Advanced persistent threat (APT) actors are exploiting vulnerabilities in the Fortinet FortiOS operating system to gain access to servers to get into networks as pre-positioning for follow-on data exfiltration and information encryption attacks.
In the last Joint Cybersecurity Advisory, the DHS’ Cybersecurity and Infrastructure Security Agency and the Federal Bureau of Investigation (FBI) cautioned consumers of the Fortinet FortiOS to quickly apply patches for three security vulnerabilities, tracked as CVE 2020-12812, CVE 2018-13379, and CVE 2019-5591.
Patches were made available to correct the vulnerabilities in May 2019, July 2019, July 2020. Fortinet sent communications to affected organizations and publicized several blog posts instructing users to get updates of the FortiOS secure version; even so, a number of clients have not applied the patches to resolve the flaws and are in danger of attack.
CVE-2018-13379 is a vulnerability caused by an incorrect restriction of a pathname to a restricted directory and is found in Fortinet FortiOS 6.0.0 to 6.0.4, 5.6.3 to 5.6.7 and 5.4.6 to 5.4.12. Under SSL VPN web portal, an unauthenticated attacker will be able to get system files by submitting specially created HTTP requests to a vulnerable server.
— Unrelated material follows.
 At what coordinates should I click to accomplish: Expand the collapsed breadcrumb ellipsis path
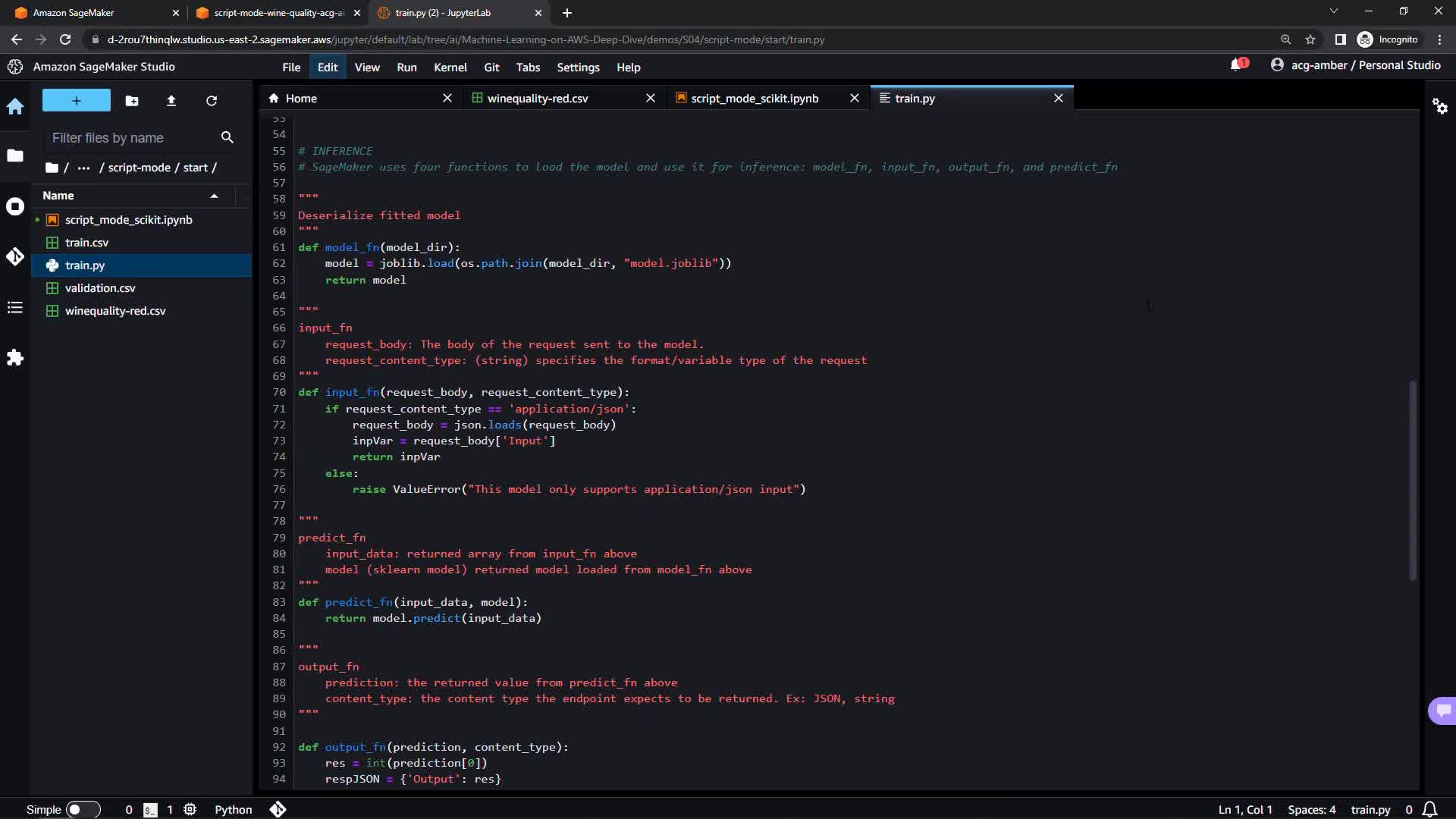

In the past, Russian, Chinese, and Iranian APT groups have exploited the vulnerability to break into U.S. election support systems.
CVE-2020-12812 is a poor authentication vulnerability identified in SSL VPN in FortiOS 6.4.0, 6.2.0 to 6.2.3, 6.0.9, which may be taken advantage of allowing users to sign in successfully without prompting another authentication factor – FortiToken – when they altered the case of their username.
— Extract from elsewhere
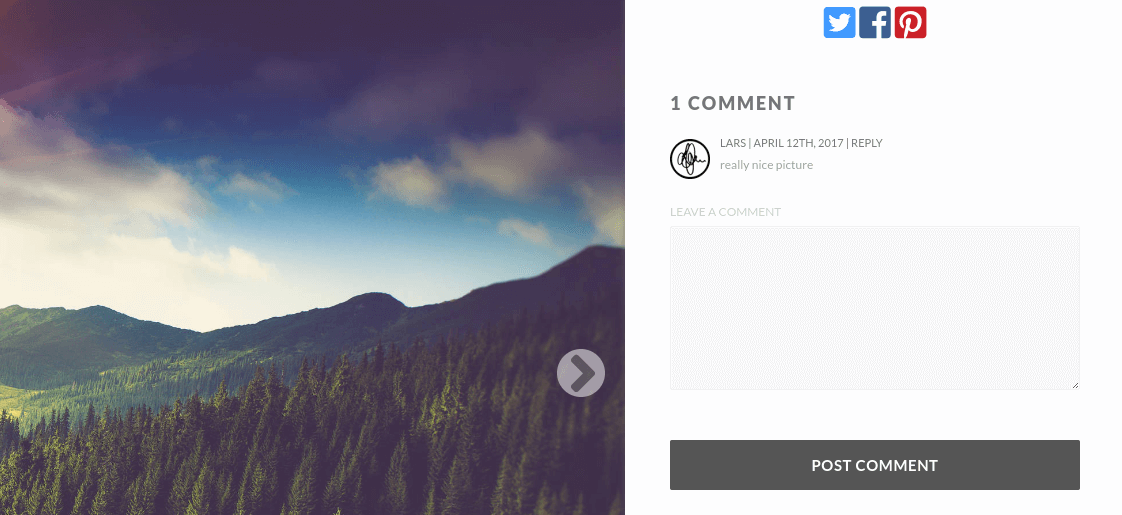Image resolution: width=1122 pixels, height=515 pixels.
Task: Select the 'really nice picture' comment text
Action: click(766, 165)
CVE-2019-5591 is a default configuration vulnerability found in FortiOS which can enable an unauthenticated threat actor on the same subnet to seize sensitive information by acting as the LDAP server.
The FBI/CISA state that APT groups are identifying servers that are not yet patched to repair CVE-2020-12812 and CVE-2019-5591 and are monitoring for devices insecure to CVE-2018-13379 on ports 10443, 8443, and 4443. The vulnerabilities were exploited to obtain access to multiple commercial, government, and technology services systems. Other CVEs and exploitation strategies like spear-phishing may also possibly be utilized in attacks to obtain access to critical infrastructure systems.
Besides using the patches to fix the vulnerabilities, the FBI/CISA suggests a number of other ways to avoid vulnerability exploitation.
- Update the execution deny lists with the key artifact files employed by FortiOS to avoid efforts to install and run the vulnerable program and its associated data files.
- Configure systems to require administrator credentials before installing software.
- Implement multi-factor authentication where possible, maintain good password hygiene, and conduct audits of accounts with admin privileges.
- Disable all unused remote access/RDP ports and audit remote access/RDP logs.
- Because phishing attacks are probable to occur, flag emails from external sources and disable hyperlinks in emails.
- Educate the employees about data security and how to recognize phishing emails.
- Install antivirus software on all devices and keep it up to date.
- Use network segmentation to limit the harm that can be caused in case of a network breach.
- Considering that extortion and data deletion attacks may happen, regularly back up data and keep a backup copy on an air-gapped gadget and password-protect the copy.
- Create a recovery plan to recover sensitive information from a physically distinct, segmented, safe place.